I’m surprised that I liked this book as much as I did. Actually, I’m surprised that I even read it. Usually I avoid stories dealing with infertility. I tend to hate people who talk about “not being able to relate” to elements in a story but wanting to have children is so far away from anything that I can imagine that infertility stories bore and frustrate me.

What drew me to this story of the checklist that the main character had for her life. I could totally relate to that.

There was a lot going on in this book. It features discussions on racism, intersectionality, gentrification, police brutality, aging, interracial relationships, adultery, suicide, and miscarriage on top of the infertility storyline. That sounds like it should be depressing but it isn’t.

The secondary characters are well written. They are complete characters and not just simple foils for the main character. Each is going through their own struggles.

I loved Granny Tab and Ms. Gretchen. They are friends living in a nursing home. Ms. Gretchen is a wild 90 plus year old lady. She’s fun. Granny Tab is a white woman who married a black man in West Virginia. She had to leave her home behind because of the racism surrounding her relationship and child. She’s Tabitha’s grandmother. Their discussions about how they each have experienced the world are some of the most profound in the book.

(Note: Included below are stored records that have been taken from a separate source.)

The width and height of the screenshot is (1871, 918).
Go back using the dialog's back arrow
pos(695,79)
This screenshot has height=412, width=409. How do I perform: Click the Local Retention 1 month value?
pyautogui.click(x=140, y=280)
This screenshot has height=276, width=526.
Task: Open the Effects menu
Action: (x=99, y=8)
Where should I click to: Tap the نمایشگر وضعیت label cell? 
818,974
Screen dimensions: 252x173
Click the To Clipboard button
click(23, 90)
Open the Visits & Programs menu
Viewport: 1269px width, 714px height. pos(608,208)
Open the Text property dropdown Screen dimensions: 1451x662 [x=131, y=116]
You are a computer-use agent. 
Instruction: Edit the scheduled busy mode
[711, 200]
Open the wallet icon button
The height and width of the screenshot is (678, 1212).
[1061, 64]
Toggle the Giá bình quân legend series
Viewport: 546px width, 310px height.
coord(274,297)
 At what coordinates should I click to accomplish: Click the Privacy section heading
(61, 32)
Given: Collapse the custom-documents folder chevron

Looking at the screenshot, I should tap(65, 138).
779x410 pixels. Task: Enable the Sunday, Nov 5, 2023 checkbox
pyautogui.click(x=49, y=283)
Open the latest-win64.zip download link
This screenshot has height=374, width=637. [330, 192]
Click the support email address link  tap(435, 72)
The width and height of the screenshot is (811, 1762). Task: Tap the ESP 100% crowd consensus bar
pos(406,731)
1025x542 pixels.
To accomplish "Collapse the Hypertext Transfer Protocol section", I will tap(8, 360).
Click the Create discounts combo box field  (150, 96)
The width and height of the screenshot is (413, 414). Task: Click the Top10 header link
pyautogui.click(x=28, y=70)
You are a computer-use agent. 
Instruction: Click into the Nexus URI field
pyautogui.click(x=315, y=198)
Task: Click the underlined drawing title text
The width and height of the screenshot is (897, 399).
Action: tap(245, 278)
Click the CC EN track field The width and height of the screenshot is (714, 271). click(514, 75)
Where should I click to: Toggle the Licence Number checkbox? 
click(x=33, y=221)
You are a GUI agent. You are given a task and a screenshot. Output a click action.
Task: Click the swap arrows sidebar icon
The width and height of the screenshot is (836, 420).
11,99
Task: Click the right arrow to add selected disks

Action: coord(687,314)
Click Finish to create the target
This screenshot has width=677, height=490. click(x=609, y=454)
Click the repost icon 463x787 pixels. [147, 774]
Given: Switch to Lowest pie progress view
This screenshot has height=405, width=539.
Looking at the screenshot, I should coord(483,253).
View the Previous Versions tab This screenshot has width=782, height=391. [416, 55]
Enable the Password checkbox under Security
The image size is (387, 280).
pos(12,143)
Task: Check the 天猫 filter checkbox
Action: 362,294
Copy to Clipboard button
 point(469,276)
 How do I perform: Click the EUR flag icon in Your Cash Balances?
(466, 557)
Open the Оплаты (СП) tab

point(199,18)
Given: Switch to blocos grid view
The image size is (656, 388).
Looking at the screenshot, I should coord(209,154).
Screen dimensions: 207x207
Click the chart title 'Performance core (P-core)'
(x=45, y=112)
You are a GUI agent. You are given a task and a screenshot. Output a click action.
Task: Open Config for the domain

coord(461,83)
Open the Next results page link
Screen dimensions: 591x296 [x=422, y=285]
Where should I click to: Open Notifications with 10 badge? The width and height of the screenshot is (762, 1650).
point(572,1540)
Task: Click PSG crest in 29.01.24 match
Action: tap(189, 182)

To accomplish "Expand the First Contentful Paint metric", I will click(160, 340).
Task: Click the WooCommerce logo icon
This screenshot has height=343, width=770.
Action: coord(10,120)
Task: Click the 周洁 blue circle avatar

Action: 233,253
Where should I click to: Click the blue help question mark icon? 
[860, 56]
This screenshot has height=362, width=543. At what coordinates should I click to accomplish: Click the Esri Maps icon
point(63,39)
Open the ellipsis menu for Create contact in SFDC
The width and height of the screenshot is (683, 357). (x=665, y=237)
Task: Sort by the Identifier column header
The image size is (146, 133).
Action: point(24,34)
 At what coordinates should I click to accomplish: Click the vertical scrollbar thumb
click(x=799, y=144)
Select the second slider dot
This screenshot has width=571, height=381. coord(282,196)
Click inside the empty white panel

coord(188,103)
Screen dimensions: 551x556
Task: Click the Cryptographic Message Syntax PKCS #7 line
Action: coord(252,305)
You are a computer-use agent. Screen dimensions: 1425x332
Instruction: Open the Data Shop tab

I’m not a fan of Tabitha’s boyfriend. He’s just awful. He can go away no matter what she thinks.

I’m looking forward to reading the next book in this series when it comes out next year.

Reading this book contributed to these challenges:

  • DiversityRC2021

One Comment

  • Helen Murdoch

    I haven’t heard of this one, but it sounds like it hits some really important themes in a well written novel with good characters. What’s not to like?!